3.	Mix channels. Don’t work properly on the R10. Can’t move highlight between them, select the one you want for audio, etc. They do work properly on the R15.

4.	The Guide. In general, I don’t find much difference between the guide display. I rather like the small picture window where you retain live video on the R15, which isn’t present on the R10. Both offer a form of a list view which are comparable. As for the amount of information presented, the R10 has more in the basic guide view, but with the R15 if you press info you then get the same program description as is presented on the R10 (based on a quick sample of a dozen or so program listings in the guide). The R15 lets you skip forward or backward 12 hours using the red and green buttons. I have not found a way to do a large time jump like that on the R10. Overall, the R15 gets my nod for the guide.

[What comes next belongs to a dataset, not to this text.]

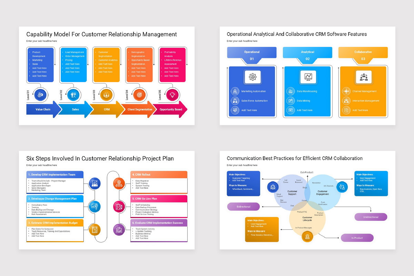Select the Sales Force Automation icon
This screenshot has width=414, height=276.
pos(235,101)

5.	Dual tuners. Both have dual tuners, and both are capable of recording two shows, or watching one and recording another. The R10 has dual live 30 minute buffers. The R15 has a single live 90 minute buffer. The R10 buffers keep going when you toggle tuners. The R15 loses its buffer the moment you go to any other display or function. The R10 gets the nod on this one. I’m not really sure how much I will use the dual buffers, but I agree it is nice to have them. And for the buffer to keep recording while you switch to the other tuner, or go to watch something that was recorded. As for 30 versus 90 minutes, I’ve never used more than about 10 minutes worth of buffer on the R15, so 30 would seem to be sufficient, at least for me.

6.	Search / Find a program. I did a search for Star Trek Deep Space Nine on both dvr’s. The R15 found 16 episodes. The R10 found one episode. I thought maybe the guide had not populated yet on the R10, so I went to the applicable channel and scrolled forward in time to where the second episode was (which the R15 found but the R10 did not), and it was showing in the guide on the R10. Need to do a lot more comparing on this, but at the moment, and based on only one attempt, the R15 came out head. The process was comparable on the two machines, it was neither easier nor harder on one versus the other, but a little different. Oh yeah – the R15 kept the program going in the small window while the R10 blanked the program and audio. R15 wins on that feature.

7.	Manual record. The R15 lets you specify the exact start and end time. The R10 goes in 5 minute increments. Otherwise, they both seem to allow this function. Minor edge to the R15.

8.	Another comment on “intuitive”. I had to go to the index in the manual to find out where to look to find out how to get to the to-do list on the R10. I never would have stumbled onto it just using the remote. Certainly not intuitive, at least for me. Of course, the same is true for the R15, you need to RTFM to figure out how to do it. Toss up.

9.	Active channel. The R15 has it. The R10 does not.

10.	The real R15 faults. They are there. Primarily the first run versus repeat, and the limits on the to-do and prioritizer. So far, those have not impacted me, but I acknowledge they are real problems that need real solutions, real soon. Just for grins, I went back and read old threads on the R10 when it first came out. Guess what, it had problems too. No argument the R10 is more stable and works better on the basic tasks of recording shows, but it has had quite a while to get there. Compare the R15 in 3 or 6 months and see where we’re at. That does not excuse DirecTV for pushing it to market too soon, or forgive the problems that it has, but I think we need to look at things in the proper perspective.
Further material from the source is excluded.